Pirralho que se prezava na minha rua batia bola toda tarde. A vizinhaça em peso se juntava no prédio do lado ao meu. Campeonatos com nível de organização para matar a CBF de inveja. Futebol arte. Quer dizer, nem tanto. Sou suspeito para tecer elogios à queles tempos. Afinal eu também estava no meio da molecada. Mas era futebol, não há do que se duvidar.
Não lembro se foi Sérgio, Bruno ou António quem começou a organizar as partidas. Recordo apenas que, no auge, eram mais de 20 a driblar naquele estacionamento de terra batida. Tinha isso de futebol força não. Não passávamos de sibitos correndo atrás da gorduchinha. Muita correria e gols. Cada um mais bonito que o outro. Tão inesquecíveis que guardo vários deles na memória com o mesmo frescor da época que os registrei.
Mas nem tudo era um mar de flores. Quem perdia uma partida disputada acabava sem o orgulho também. Até o confronto seguinte fluiam rios de gozações.
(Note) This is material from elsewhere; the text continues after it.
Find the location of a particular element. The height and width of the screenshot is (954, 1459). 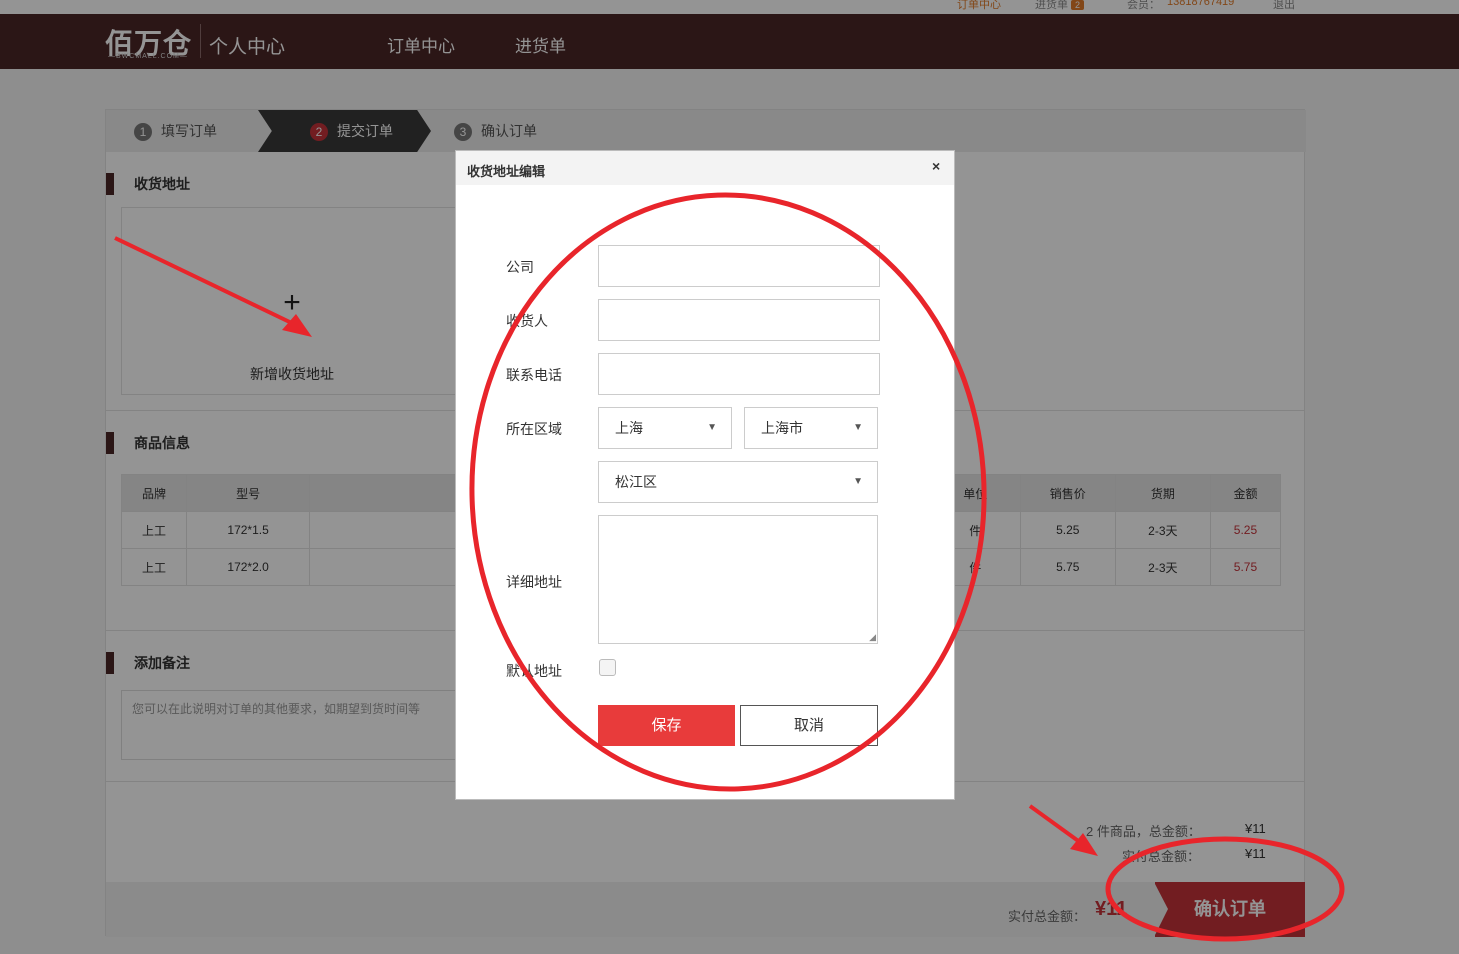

Se as crianças daquela época normalmente já eram cruéis, sob o efeito do esporte bretão se tornam verdadeiros demónios providos de um sadismo verbal suficientemente forte para enrubecer o marquês.
Até que um dia surgiram adversários imbatíveis que nenhuma tática futebolística conseguiu vencer. As meninas, muito melhores que qualquer zagueiro, foram neutralizando os jogadores do nosso time um por um. E ficou apenas um estacionamento vazio, que nem é mais de terra batida, mas que continua lotado de lembranças da época em que eu ainda fazia gols mais bonitos que os do Fantástico.